UConn's athletic deficit grows by $2M, totals $42M
STORRS, Conn. (AP) — The University of Connecticut reported the gap between revenue generated by its athletic division and the cost of running its sports programs increased by another $2 million last year to $42.3 million.
The school released its annual fiscal report to the NCAA on Wednesday. It indicated expenses at $80.9 million in 2019, about the same as 2018.
Athletic programs generated $38.6 million in revenue. The school made up the difference using a direct subsidy to athletics of $33.5 million and $8.8 million in student fees, according to the report.

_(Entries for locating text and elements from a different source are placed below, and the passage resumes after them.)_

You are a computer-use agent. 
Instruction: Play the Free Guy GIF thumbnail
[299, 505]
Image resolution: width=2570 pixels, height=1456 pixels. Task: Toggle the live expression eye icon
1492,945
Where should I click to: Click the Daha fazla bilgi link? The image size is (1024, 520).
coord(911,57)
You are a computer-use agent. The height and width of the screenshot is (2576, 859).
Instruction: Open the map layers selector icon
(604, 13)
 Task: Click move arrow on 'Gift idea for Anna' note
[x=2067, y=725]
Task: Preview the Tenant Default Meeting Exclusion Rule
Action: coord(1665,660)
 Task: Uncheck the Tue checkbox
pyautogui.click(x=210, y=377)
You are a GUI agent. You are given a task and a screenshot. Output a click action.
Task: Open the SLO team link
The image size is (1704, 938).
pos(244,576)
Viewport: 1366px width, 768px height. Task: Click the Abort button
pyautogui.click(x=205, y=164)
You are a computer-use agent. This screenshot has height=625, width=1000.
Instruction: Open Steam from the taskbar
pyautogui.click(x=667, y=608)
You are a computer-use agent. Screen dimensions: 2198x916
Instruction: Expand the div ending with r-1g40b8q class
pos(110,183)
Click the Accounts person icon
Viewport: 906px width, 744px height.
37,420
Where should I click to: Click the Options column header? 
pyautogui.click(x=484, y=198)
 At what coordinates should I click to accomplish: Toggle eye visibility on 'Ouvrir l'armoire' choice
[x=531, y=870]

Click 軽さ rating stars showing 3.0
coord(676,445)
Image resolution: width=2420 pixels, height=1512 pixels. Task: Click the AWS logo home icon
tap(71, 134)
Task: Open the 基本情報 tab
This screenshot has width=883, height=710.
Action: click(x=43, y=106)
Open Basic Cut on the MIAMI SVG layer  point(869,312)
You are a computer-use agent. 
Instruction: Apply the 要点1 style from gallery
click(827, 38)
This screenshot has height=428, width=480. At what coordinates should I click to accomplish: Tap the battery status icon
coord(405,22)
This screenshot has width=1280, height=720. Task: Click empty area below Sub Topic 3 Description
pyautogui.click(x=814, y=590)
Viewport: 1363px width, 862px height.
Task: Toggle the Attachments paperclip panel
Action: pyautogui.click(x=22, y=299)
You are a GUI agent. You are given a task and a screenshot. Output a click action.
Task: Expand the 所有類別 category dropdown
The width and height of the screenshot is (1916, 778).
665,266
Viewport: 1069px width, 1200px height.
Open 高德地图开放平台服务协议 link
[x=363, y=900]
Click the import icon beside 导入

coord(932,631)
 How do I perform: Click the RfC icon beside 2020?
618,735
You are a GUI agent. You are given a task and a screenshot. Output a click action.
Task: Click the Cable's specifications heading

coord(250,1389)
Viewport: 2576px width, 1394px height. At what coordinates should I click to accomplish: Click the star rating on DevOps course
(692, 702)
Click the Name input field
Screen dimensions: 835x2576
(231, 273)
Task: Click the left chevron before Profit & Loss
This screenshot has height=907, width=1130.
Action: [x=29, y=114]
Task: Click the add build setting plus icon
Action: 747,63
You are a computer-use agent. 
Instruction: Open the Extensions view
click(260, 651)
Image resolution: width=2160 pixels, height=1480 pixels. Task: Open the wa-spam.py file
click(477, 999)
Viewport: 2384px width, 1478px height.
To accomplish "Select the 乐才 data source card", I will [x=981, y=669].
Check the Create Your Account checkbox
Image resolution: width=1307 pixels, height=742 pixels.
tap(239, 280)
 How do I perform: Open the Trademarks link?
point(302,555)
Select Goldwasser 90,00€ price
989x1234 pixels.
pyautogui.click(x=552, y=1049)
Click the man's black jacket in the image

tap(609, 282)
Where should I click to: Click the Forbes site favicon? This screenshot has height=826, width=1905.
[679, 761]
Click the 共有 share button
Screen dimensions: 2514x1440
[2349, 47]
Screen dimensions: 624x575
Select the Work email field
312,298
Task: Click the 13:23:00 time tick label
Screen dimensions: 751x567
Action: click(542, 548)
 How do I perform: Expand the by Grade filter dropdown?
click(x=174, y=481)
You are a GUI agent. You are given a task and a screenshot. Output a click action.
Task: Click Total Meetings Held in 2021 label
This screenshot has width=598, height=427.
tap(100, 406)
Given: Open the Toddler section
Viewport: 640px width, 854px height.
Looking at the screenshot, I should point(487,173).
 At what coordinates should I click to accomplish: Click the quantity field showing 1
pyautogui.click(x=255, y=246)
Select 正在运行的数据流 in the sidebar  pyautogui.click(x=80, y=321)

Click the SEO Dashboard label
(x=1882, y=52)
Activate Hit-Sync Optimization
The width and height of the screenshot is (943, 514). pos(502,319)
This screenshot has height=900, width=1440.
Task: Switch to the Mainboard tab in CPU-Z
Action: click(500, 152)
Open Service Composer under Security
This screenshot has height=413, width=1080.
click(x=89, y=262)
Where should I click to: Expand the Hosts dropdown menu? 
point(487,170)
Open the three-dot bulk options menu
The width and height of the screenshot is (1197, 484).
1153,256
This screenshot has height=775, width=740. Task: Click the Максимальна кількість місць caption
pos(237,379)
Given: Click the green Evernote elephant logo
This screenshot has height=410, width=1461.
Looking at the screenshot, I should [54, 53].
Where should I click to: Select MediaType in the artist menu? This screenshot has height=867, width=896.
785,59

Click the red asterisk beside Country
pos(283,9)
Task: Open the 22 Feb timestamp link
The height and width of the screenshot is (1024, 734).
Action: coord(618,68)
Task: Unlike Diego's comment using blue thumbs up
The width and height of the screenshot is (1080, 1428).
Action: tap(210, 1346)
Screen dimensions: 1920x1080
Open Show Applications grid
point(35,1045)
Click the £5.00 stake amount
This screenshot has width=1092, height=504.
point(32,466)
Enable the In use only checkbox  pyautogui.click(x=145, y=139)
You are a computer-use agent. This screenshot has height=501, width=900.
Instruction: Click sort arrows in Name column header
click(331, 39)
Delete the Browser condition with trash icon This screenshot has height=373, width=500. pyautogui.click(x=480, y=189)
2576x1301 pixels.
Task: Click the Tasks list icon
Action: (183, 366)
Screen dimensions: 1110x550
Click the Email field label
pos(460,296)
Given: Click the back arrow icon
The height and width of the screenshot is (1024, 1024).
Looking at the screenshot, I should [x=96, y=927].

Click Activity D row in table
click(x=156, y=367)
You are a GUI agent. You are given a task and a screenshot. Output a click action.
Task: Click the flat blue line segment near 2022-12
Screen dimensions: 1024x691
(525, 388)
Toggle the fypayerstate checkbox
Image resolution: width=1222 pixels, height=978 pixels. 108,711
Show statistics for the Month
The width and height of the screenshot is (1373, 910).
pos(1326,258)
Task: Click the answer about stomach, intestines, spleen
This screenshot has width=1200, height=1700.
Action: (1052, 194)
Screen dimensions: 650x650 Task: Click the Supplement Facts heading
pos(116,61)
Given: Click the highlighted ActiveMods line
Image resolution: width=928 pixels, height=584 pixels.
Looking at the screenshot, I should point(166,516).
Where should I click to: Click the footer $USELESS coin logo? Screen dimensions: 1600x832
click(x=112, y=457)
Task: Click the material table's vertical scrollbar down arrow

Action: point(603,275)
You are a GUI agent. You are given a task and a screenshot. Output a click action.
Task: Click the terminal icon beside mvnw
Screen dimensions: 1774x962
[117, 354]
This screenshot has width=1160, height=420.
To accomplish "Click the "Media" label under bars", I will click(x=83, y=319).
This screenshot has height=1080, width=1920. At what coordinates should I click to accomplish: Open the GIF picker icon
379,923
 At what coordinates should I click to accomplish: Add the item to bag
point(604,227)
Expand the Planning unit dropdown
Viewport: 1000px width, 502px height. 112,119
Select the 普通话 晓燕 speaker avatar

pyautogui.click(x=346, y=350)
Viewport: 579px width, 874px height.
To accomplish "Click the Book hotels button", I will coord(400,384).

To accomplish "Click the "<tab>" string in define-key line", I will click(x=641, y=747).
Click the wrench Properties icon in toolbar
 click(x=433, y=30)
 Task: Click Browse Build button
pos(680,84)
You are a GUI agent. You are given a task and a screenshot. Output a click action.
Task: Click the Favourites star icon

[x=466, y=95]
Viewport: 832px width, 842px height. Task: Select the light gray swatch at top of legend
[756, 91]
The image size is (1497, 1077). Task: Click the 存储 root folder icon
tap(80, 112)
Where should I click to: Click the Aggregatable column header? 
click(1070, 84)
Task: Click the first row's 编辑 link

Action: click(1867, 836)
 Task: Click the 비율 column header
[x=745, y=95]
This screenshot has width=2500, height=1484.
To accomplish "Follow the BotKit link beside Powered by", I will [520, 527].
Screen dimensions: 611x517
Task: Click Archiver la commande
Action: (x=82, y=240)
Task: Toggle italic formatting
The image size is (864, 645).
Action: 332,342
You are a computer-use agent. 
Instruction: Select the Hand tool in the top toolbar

The school's football program lost almost $13.3 million, generating just $3.3 million in revenue. Men's basketball lost $3.9 million. Women's basketball, a perennial power, had a deficit of almost $3.5 million.
UConn blamed the widening deficit on several factors, including declining conference and media licensing revenue, a decrease in ticket sales, along with rising costs. The school, which is in the process of moving most of its sports programs from the American Athletic Conference to the Big East, said it received about $4.2 million in conference revenue last year and just over $1 million in media rights revenue.
“The subsidized support increased largely due to a $1.4 million decrease in ticket sales and the renegotiated contract with Learfield IMG College (which owns the school's media and sponsorship rights), which remains a beneficial partnership for both parties,” the statement said.
The school said it cut payroll costs by about $1 million and saw an increase in athletics-related donations to the school from $10.4 million to $14.4 million in the last fiscal year.
The school projects the deficit will remain about the same in 2020, but projects revenue will increase and costs such as travel expenses will decline with the change in conferences.
UConn President Thomas Katsouleas, said this week the move should put the athletic program in a more fiscally competitive situation moving forward.
“We're currently not at a point where we're level with respect to our peers," he said. ”We'd like to come back to the center of the distribution in that regard and we're optimistic we will do that through new revenue generation in particular as we get into the Big East and we begin to have TV revenue from that, that it will help shrink that amount of subsidy that we have."